A young child can't understand much of that, but should get skilled and sensitive help to work through the key questions: you are a [boy/girl] and you will grow up to be a [man/woman]. What is it about being a [boy/girl] or growing up to be a [man/woman] that is making you so unhappy? What can we do about that?

The parents and guardians need that help as well. So many case histories of dysphoric children mention parents who can't accept a gender nonconforming child, homophobia at home or in the local community, a parent who always wanted a child of the opposite sex, parents who seek help and are told (and in their frantic worry accept) that what a distressed child says must be taken literally - in this one instance.

Tandora · 02/10/2025 16:05

OuterSpaceCadet · 02/10/2025 16:00

Sure.

But when, for example, my child comes home from school having been told "boys can't wear XYZ "/ "you must be a girl because you are wearing XYZ" (ie a traditional gender OR a gender ideology response to non-conforming) whilst I will validate their distress I am also going to locate the source of the distress firmly within the environment NOT within my child.

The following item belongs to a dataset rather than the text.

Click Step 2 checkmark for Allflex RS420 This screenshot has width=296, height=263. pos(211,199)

The ideas that "boys can't wear XYZ" or that "wearing XYZ means you're a girl" are also "just theories" after all. And I'm not going to let my child's unique sense of self and potential for physical health be scuppered by theories which are unnecessary and limiting.

It's not just transgenderism. Mental health diagnoses in general have a habit of locating the problem in the patient; neatly alleviating any responsibility from being held by the environment in which a person exists.

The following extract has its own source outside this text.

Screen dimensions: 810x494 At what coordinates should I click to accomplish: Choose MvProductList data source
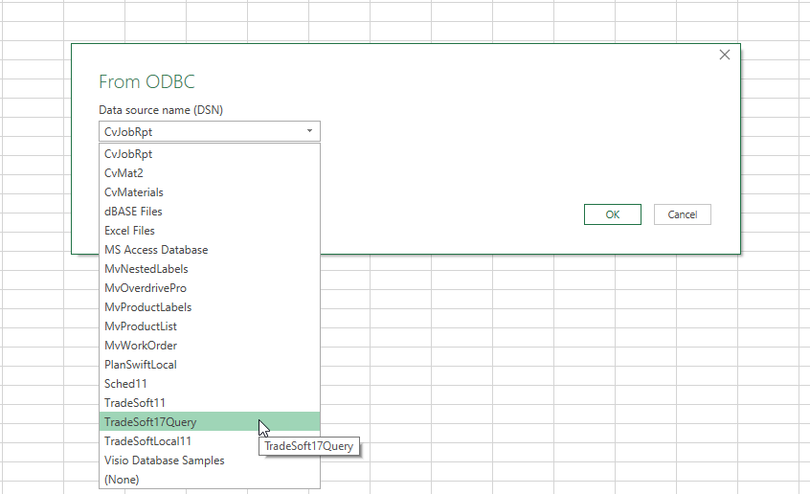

this exactly the sort of misunderstanding about what it is to be trans that I am trying to correct.

Its really got nothing at all to do with stereotypes or clothes.

OP posts:
OuterSpaceCadet · 02/10/2025 16:07

Do you correct the adults in schools who teach children that it is almost entirely about stereotypes and clothes?

Tandora · 02/10/2025 16:10

Shortshriftandlethal · 02/10/2025 15:54

A 6 year old child has no conception of what would really help them with their distress. The job of a responsible adult is to hold that distress, explore it and contextualise it......not nurture its imaginings and fantasies further.

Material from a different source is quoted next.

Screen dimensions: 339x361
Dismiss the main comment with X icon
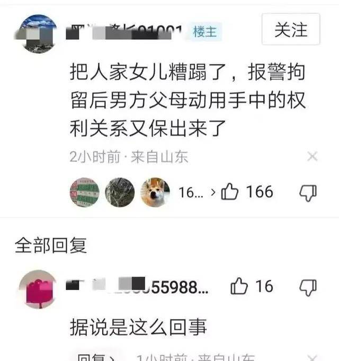tap(313, 157)
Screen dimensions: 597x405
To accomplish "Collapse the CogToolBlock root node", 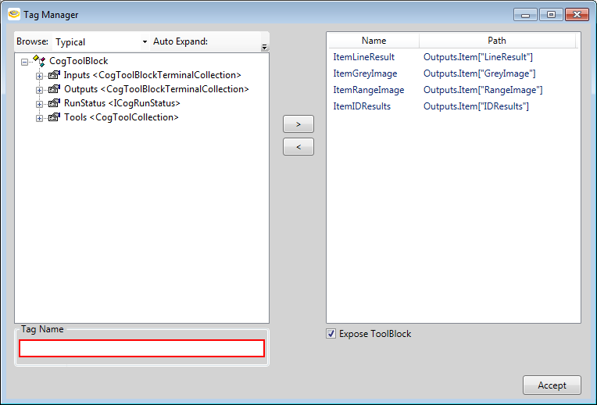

Lots of people with dysphoria say that once they have transitioned their dysphoria simply shifts to another body part or aspect of themselves.

Gay people are not claiming to be other than they are....which is people who are attracted to people of their own sex.

Edited

A 6 year old child has no conception of what would really help them with their distress.

They know that when you call them a boy it cause them visceral and intense pain. They know that when you call them a girl it relieves that pain. This is the reality of their experience. I'm so sorry that you can't hear this. If it were your child , more likely you would.

Gay people are not claiming to be other than they are....which is people who are attracted to people of their own sex.

But this is exactly what homophobic people think they are doing!
they believe ( / we used to believe) that Being gay is an "ideology" - the language of calling someone "gay" is rejected in favour of a person experiencing "same sex attraction" - a temporary, deluded state of mental illness that can be cured through reinforcing real/ natural / healthy social/ reproductive roles, based in biology.

OP posts:
MyAmpleSheep · 02/10/2025 16:11

Tandora · 02/10/2025 14:39

Thank you for acknowledging that the distress is real. This is important.

Is the distress felt by women finding men in their single-sex spaces real, too?

MyAmpleSheep · 02/10/2025 16:12

Tandora · 02/10/2025 16:05

this exactly the sort of misunderstanding about what it is to be trans that I am trying to correct.

Its really got nothing at all to do with stereotypes or clothes.

Its really got nothing at all to do with stereotypes or clothes.

For a very large number of middle-aged men claiming to be women, it really is all about stereotypes and clothes.